[proofplan]
We construct $F(S)$ as reduced words in the formal alphabet $S\times\{1,-1\}$. The main technical point is to define a canonical reduction map from all finite words to reduced words and prove that deleting an adjacent inverse pair does not change this canonical reduced word. This normal form makes concatenation followed by reduction into an associative group law. Finally, any function $f:S\to G$ is extended by evaluating each reduced word in $G$, and the cancellation invariance proves that this evaluation is a homomorphism and is uniquely determined.
[/proofplan]
[step:Build the alphabet of formal inverses and define reduced words]
Let $S$ be a set. Define the alphabet
\begin{align*}
A := S\times\{1,-1\}.
\end{align*}
For $a=(s,\epsilon)\in A$, where $s\in S$ and $\epsilon\in\{1,-1\}$, define the formal inverse letter $a^{-1}\in A$ by
\begin{align*}
a^{-1}:=(s,-\epsilon).

+++

**Check your understanding:**
[A] Answer these from the free group text:
(i) What set is the alphabet $A$ defined as?
(ii) For $a=(s,\epsilon)\in A$, what is the formal inverse letter $a^{-1}$?
(iii) Which operation, followed by reduction, is made into an associative group law by the normal form?
[B] In the free group text, copy the passage from "[proofplan]" to "is uniquely determined." word for word.
[C] Continue the free group text from the point where it stops.

+++

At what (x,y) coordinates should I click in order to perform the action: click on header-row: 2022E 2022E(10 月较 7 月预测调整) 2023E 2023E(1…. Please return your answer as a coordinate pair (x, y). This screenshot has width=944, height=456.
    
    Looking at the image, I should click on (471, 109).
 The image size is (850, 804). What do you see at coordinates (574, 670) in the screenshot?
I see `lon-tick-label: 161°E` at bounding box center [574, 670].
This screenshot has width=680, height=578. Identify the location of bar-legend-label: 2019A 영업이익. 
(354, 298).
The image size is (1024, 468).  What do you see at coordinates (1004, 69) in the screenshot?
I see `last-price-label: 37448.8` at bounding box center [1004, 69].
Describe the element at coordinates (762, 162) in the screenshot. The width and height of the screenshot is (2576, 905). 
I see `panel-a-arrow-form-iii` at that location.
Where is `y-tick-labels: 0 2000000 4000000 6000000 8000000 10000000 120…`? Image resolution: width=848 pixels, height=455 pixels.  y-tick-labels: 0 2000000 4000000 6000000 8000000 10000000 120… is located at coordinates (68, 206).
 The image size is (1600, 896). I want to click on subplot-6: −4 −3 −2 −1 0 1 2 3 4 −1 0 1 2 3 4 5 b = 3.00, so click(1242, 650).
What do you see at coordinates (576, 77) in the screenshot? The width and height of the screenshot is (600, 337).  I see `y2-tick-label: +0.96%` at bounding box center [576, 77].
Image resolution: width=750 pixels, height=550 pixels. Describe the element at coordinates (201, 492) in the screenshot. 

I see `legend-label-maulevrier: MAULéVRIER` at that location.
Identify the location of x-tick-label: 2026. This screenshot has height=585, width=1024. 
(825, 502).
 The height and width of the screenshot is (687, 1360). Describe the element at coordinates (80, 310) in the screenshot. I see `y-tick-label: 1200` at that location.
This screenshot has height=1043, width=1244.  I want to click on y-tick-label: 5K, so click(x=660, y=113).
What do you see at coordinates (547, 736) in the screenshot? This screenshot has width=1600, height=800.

+++

**Answer set:**
[A]
(i) $A := S\times\{1,-1\}$
(ii) $a^{-1} := (s,-\epsilon)$
(iii) Concatenation

[B]
[proofplan]
We construct $F(S)$ as reduced words in the formal alphabet $S\times\{1,-1\}$. The main technical point is to define a canonical reduction map from all finite words to reduced words and prove that deleting an adjacent inverse pair does not change this canonical reduced word. This normal form makes concatenation followed by reduction into an associative group law. Finally, any function $f:S\to G$ is extended by evaluating each reduced word in $G$, and the cancellation invariance proves that this evaluation is a homomorphism and is uniquely determined.

[C]
\end{align*}
A word in $A$ is a finite sequence $w=(a_1,\dots,a_n)$ with $n\in\mathbb{N}\cup\{0\}$ and $a_i\in A$ for each $1\le i\le n$. The unique word of length $0$ is denoted by $e$ and called the empty word.
A word $w=(a_1,\dots,a_n)$ is reduced if either $n=0$, or
\begin{align*}
a_{i+1}\neq a_i^{-1}
\end{align*}
for every $1\le i<n$. Let $F(S)$ denote the set of all reduced words in $A$. Define the inclusion map
\begin{align*}
\iota:S&\to F(S)\\
s&\mapsto ((s,1)).
\end{align*}
[/step]
[step:Define a canonical reduction map for arbitrary words]
Let $W(A)$ be the set of all finite words in $A$. Define a map
\begin{align*}
R:W(A)&\to F(S)
\end{align*}
by the following recursive stack reduction procedure. Set $R(e)=e$. If $w=(a_1,\dots,a_n)$ with $n\ge 1$, process the letters from left to right, maintaining a reduced word $u$. Start with $u=e$. When the next letter is $a_i$, if $u=(b_1,\dots,b_m)$ with $m\ge 1$ and $b_m=a_i^{-1}$, replace $u$ by $(b_1,\dots,b_{m-1})$; otherwise replace $u$ by $(b_1,\dots,b_m,a_i)$. The final reduced word is $R(w)$.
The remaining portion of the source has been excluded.